Source text:

┄┄┄┄┄┄┄┄┄┄┄┄┄┄┄┄┄┄┄┄

I love my daughter, but I didn't always love the minute-to-minute experience of being a mother of a newborn.
Would anybody? Should anybody? It's hard. It's thankless.
Having a shitty day that ends in me going on a ten minute drive so that I can scream in the car does not make me ungrateful or bad. I don't have to smile as I'm waking up for the nth time in a bad night of sleep. I don't have to like it to make it through. You don't either. Just get through it without hurting yourself or anybody else.
Your baby will get cooler.
Juniper--like most human children-- had no personality when she came home from the hospital, and for a few weeks thereafter there was no indication that she was capable of experiencing any emotional states beyond hungry, angry, or asleep. Of course I loved her because she and I are tethered by the mystical thread that binds all mammals with their offspring, but she didn't have much to offer. I cared for her with life and death urgency because of the unsettling witchiness of new motherhood I suddenly felt crackling through me, not because she was a fun hang. For awhile there I wondered, against logic, if she was going to always be that way. (A month-plus of caring for a person who doesn't so much as crack a smile will do that.)

┄┄┄┄┄┄┄┄┄┄┄┄┄┄┄┄┄┄┄┄

Source material:
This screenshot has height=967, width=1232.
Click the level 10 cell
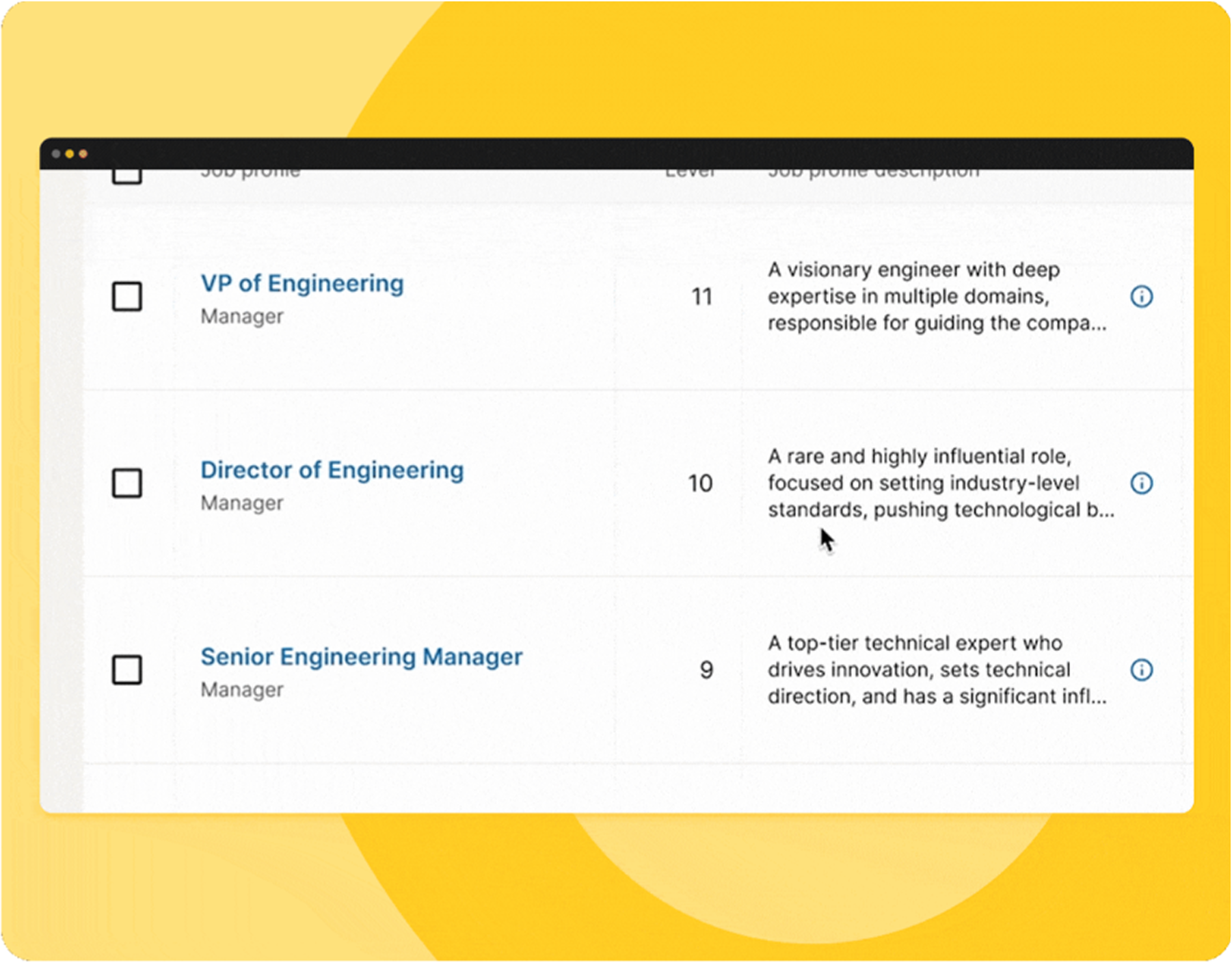pos(700,484)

┄┄┄┄┄┄┄┄┄┄┄┄┄┄┄┄┄┄┄┄

Work required: Please copy the passage on new motherhood word for word, from "I love my daughter, but" to "hard. It's thankless.". The material is separate from the passage on new motherhood.

Response for this exercise:
I love my daughter, but I didn't always love the minute-to-minute experience of being a mother of a newborn.
Would anybody? Should anybody? It's hard. It's thankless.